** Opening MATERIAL SHOWN block **
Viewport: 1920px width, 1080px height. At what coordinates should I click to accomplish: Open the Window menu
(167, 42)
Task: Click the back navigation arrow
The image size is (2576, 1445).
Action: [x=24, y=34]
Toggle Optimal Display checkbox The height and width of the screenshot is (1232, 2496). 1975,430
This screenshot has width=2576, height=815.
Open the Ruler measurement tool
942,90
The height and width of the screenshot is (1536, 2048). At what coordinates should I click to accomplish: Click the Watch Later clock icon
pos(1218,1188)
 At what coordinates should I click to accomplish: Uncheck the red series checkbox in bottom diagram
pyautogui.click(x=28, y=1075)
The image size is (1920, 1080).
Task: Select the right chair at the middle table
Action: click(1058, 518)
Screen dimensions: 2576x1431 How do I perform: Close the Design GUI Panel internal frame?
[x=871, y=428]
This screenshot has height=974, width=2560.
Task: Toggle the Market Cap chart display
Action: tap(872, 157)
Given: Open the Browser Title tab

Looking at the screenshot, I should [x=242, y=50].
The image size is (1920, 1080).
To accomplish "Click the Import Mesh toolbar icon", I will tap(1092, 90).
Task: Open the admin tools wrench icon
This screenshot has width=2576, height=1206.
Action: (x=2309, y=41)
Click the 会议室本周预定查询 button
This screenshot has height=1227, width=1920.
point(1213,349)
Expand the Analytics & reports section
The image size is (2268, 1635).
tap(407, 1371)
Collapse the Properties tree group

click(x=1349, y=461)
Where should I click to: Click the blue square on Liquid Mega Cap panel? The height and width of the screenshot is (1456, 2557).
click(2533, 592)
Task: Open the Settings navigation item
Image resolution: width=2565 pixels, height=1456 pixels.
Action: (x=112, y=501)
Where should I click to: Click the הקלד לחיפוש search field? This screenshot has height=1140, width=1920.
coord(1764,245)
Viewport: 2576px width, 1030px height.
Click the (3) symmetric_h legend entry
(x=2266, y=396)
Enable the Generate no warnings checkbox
** Closing MATERIAL SHOWN block **
-- EXERCISE REQUIREMENTS --
Nothing is to be left out when the listing is copied, and every line must match exactly.

-- RESPONSE --
Viewport: 1920px width, 1080px height. At what coordinates should I click to accomplish: Open the Window menu
(167, 42)
Task: Click the back navigation arrow
The image size is (2576, 1445).
Action: [x=24, y=34]
Toggle Optimal Display checkbox The height and width of the screenshot is (1232, 2496). 1975,430
This screenshot has width=2576, height=815.
Open the Ruler measurement tool
942,90
The height and width of the screenshot is (1536, 2048). At what coordinates should I click to accomplish: Click the Watch Later clock icon
pos(1218,1188)
 At what coordinates should I click to accomplish: Uncheck the red series checkbox in bottom diagram
pyautogui.click(x=28, y=1075)
The image size is (1920, 1080).
Task: Select the right chair at the middle table
Action: click(1058, 518)
Screen dimensions: 2576x1431 How do I perform: Close the Design GUI Panel internal frame?
[x=871, y=428]
This screenshot has height=974, width=2560.
Task: Toggle the Market Cap chart display
Action: tap(872, 157)
Given: Open the Browser Title tab

Looking at the screenshot, I should [x=242, y=50].
The image size is (1920, 1080).
To accomplish "Click the Import Mesh toolbar icon", I will tap(1092, 90).
Task: Open the admin tools wrench icon
This screenshot has width=2576, height=1206.
Action: (x=2309, y=41)
Click the 会议室本周预定查询 button
This screenshot has height=1227, width=1920.
point(1213,349)
Expand the Analytics & reports section
The image size is (2268, 1635).
tap(407, 1371)
Collapse the Properties tree group

click(x=1349, y=461)
Where should I click to: Click the blue square on Liquid Mega Cap panel? The height and width of the screenshot is (1456, 2557).
click(2533, 592)
Task: Open the Settings navigation item
Image resolution: width=2565 pixels, height=1456 pixels.
Action: (x=112, y=501)
Where should I click to: Click the הקלד לחיפוש search field? This screenshot has height=1140, width=1920.
coord(1764,245)
Viewport: 2576px width, 1030px height.
Click the (3) symmetric_h legend entry
(x=2266, y=396)
Enable the Generate no warnings checkbox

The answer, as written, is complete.